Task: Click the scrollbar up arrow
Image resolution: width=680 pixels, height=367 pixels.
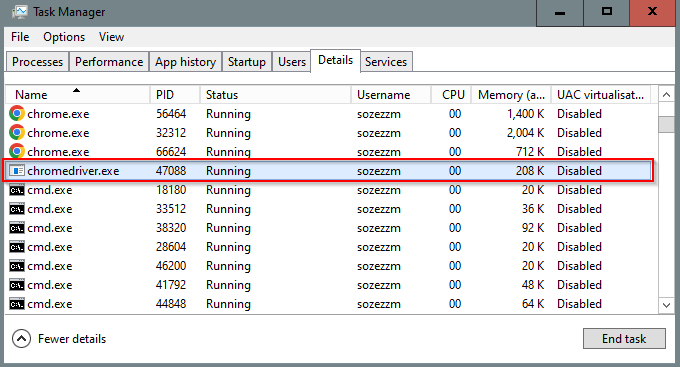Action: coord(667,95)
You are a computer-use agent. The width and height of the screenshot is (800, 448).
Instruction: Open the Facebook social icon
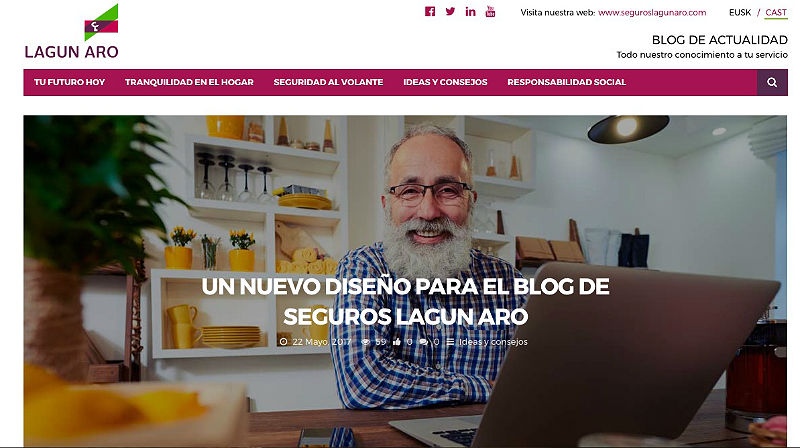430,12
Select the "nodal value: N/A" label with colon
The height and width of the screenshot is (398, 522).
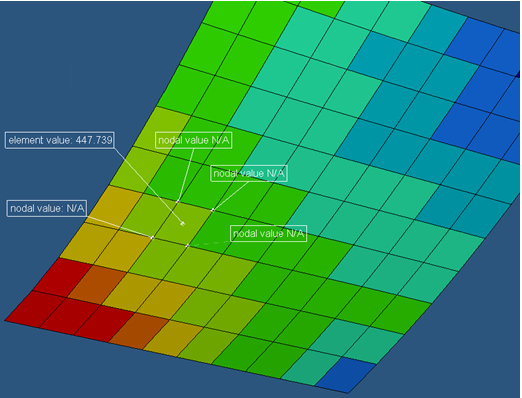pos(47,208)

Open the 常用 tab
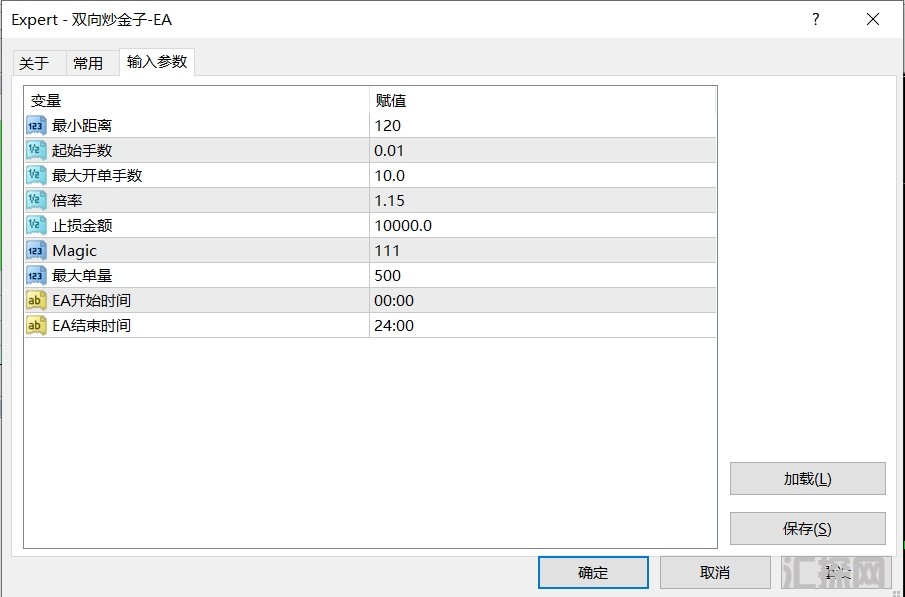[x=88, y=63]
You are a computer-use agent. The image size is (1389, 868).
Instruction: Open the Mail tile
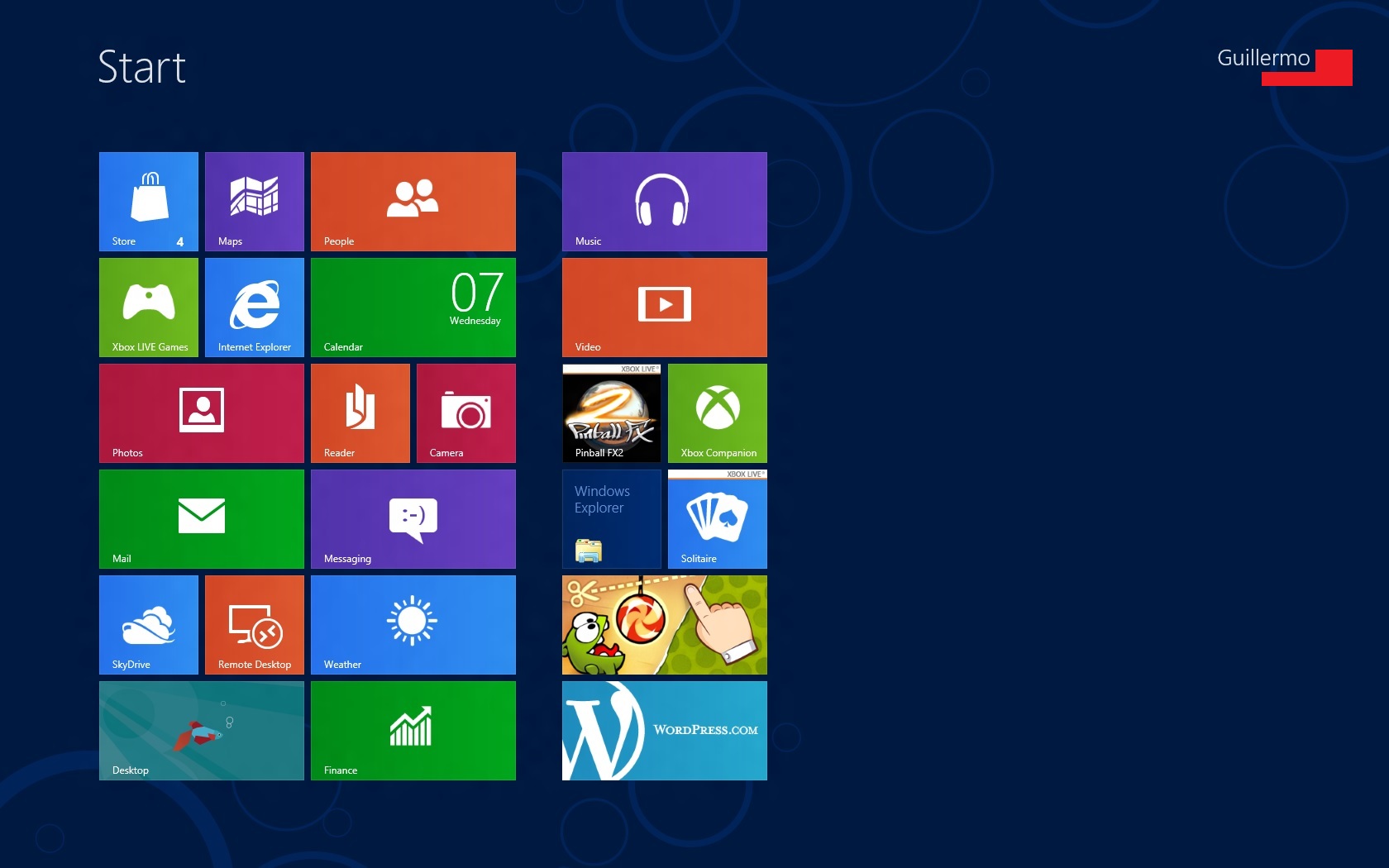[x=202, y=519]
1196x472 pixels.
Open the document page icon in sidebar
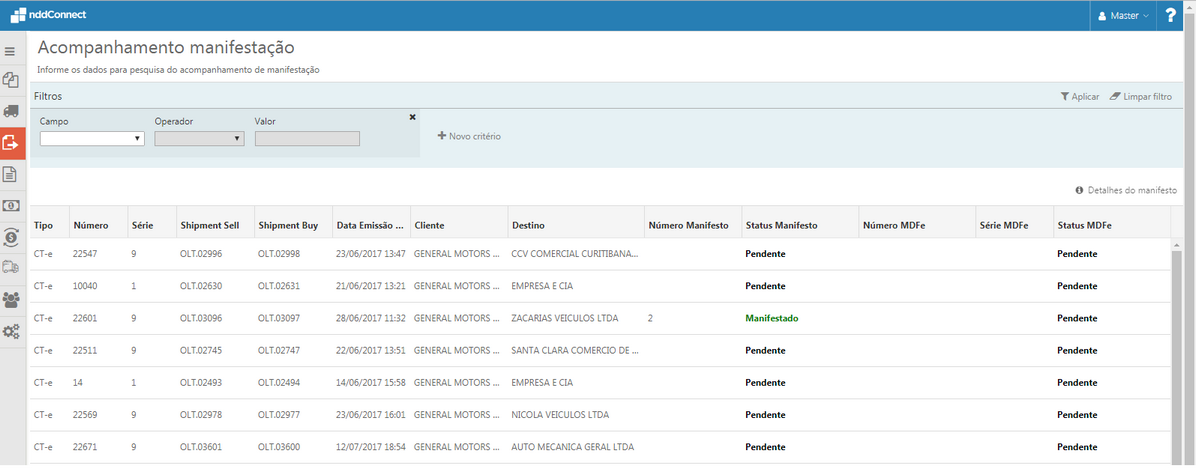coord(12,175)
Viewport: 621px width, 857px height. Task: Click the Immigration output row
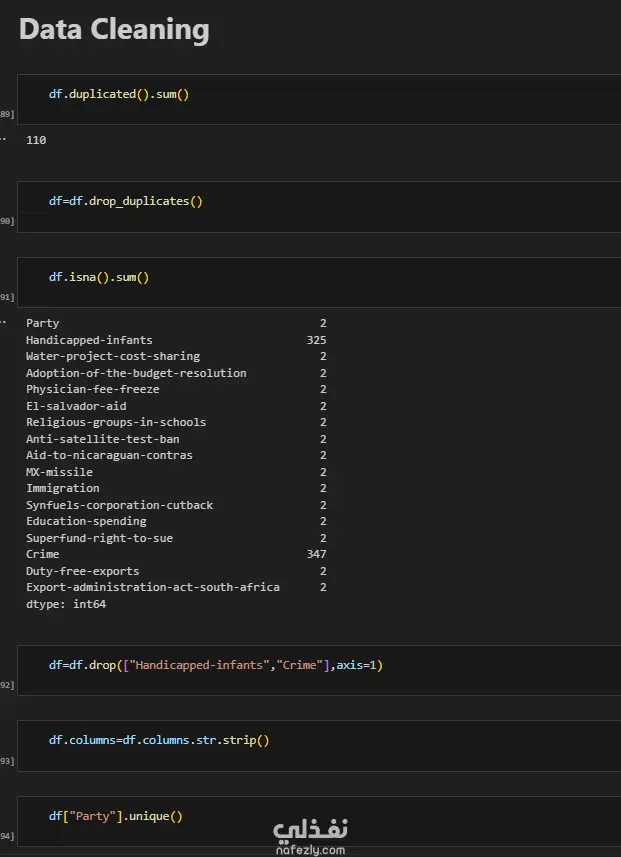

------------------------------------

Print, exactly as written, the lines above from the first one to the one containing "1196x472 pixels.". Leave out pictures.

Task: Click the scrollbar up arrow
Image resolution: width=680 pixels, height=367 pixels.
Action: coord(667,95)
You are a computer-use agent. The width and height of the screenshot is (800, 448).
Instruction: Open the Facebook social icon
430,12
Select the "nodal value: N/A" label with colon
The height and width of the screenshot is (398, 522).
pos(47,208)

Open the 常用 tab
[x=88, y=63]
You are a computer-use agent. The image size is (1389, 868).
Instruction: Open the Mail tile
[x=202, y=519]
1196x472 pixels.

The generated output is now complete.